Now I know you shouldn't answer your phone in these circumstances, but I knew it was the geneticist and I knew what was on the line. I was NOT going to miss that call. I answered and looked for the nearest exit. In the short time between answering the phone and getting off the highway, our worst nightmares were put to shame.

Not only was I told that Norah had PCH Type 2, but I was told her median life span was only 4 years. And then the kicker...she would most likely just pass away in her sleep, with no warning whatsoever. I asked the doctor so many times if she was sure about that. She won't get sick first? We'll just find her one morning, gone? How can that be? But that's what the TWO research articles said which she had read before calling me. She emailed me the articles. Believe it or not, there wasn't much more than that available to read. This disorder is so rare that most of the doctors hadn't even heard of it, much less seen another patient with it. We were lucky that one of the neurologists had seen and MRI and case notes from one other child who was diagnosed with PCH. He recognized it, and that is why we did the test for it in the first place. But aside from him, no one had a clue. So while that will go down as the worst several minutes of my life--I can't blame her for telling me. I asked, she answered. It's the only information she had.

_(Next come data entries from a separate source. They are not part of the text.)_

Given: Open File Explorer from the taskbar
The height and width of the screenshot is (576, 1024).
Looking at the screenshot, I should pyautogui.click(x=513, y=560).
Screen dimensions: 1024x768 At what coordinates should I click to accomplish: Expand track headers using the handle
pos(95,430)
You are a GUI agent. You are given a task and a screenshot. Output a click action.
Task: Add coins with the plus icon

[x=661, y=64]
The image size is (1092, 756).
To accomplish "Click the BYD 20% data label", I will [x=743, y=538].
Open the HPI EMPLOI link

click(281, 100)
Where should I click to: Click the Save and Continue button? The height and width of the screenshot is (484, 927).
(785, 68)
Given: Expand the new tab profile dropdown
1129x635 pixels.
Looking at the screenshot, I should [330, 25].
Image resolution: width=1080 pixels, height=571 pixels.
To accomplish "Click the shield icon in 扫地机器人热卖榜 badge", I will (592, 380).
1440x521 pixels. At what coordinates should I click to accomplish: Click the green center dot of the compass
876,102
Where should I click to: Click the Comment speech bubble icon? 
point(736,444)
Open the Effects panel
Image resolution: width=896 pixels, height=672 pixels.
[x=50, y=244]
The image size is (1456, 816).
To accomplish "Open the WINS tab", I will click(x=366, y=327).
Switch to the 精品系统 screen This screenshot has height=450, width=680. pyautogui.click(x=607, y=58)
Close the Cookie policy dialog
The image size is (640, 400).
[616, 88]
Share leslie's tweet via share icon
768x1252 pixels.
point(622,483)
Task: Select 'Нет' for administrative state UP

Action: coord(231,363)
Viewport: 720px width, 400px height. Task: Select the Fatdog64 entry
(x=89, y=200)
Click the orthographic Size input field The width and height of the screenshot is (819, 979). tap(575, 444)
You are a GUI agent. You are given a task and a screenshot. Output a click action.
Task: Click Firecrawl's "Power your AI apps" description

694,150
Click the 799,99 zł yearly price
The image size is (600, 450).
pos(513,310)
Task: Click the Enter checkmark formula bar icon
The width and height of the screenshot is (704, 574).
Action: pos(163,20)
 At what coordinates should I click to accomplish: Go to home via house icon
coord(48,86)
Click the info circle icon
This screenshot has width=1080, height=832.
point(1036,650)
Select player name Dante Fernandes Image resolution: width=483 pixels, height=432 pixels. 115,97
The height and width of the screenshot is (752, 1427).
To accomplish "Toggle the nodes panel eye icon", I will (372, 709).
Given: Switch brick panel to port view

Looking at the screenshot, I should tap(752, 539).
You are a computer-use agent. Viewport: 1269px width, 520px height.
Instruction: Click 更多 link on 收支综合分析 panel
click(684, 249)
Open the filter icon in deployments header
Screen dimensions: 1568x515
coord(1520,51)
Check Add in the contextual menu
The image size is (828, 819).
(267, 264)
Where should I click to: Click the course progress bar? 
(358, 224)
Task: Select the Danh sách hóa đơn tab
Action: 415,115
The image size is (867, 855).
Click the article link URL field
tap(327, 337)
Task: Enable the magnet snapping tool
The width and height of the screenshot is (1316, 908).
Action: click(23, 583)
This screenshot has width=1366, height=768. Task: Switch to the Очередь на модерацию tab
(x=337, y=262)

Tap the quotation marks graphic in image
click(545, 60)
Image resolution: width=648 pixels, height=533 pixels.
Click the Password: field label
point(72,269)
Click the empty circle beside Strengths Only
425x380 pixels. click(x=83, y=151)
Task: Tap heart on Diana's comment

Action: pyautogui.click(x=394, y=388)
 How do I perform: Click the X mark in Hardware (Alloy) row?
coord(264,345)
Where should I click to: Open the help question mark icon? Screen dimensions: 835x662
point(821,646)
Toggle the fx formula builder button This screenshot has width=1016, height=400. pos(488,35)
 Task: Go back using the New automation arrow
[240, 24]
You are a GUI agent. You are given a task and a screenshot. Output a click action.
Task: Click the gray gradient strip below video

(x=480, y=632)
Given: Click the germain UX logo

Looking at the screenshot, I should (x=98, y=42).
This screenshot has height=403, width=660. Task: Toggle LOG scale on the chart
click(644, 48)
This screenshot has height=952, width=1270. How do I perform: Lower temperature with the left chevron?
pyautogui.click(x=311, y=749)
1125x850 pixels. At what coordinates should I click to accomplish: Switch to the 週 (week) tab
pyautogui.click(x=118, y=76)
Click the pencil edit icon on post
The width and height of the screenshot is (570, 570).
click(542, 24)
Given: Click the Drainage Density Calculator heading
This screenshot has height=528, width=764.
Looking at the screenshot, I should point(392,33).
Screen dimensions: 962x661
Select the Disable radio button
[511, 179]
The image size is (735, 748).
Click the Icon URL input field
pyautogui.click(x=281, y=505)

Anyway, from there we started our journey in figuring out how to make the best of the short life Norah has with us. First things first, we got rid of the helmet! Who cares if she has a flat head! The next steps weren't so simple. But, we do our best to live day to day and have fun, and love this ridiculously beautiful little girl we get to call our daughter :)

                                         

                                       

                                  

(Just as a side note: I feel it very necessary to mention that through all of these hard times, my family and friends were such an amazing support system. They did everything for us. My friends cared for Norah, at the psych building while I was teaching and meeting with students, twice a week for three months; my mom came to almost every doctor appointment with me and Norah in those first few months because Brian couldn't get off work, and she came and stayed at our house for two weeks of each month for eight months straight to help out with Norah so I could finish school; our daycare provider loved Norah so much and was so sad to see her leave once we got her diagnosis; our in-home nanny is a second mother to Norah and loves her with all her heart. My friends from afar check in regularly, even when I have been awful at returning calls; my mother- and father-in-law came the other two weeks of each month for eight straight months to help out. I could never ask for anything better. We are so lucky and so loved. So many thanks to all of you who have made these challenging times so much easier to manage. It's been quite a ride, and I'm so happy to have my little 'village' helping to raise Norah and give her the best life possible!)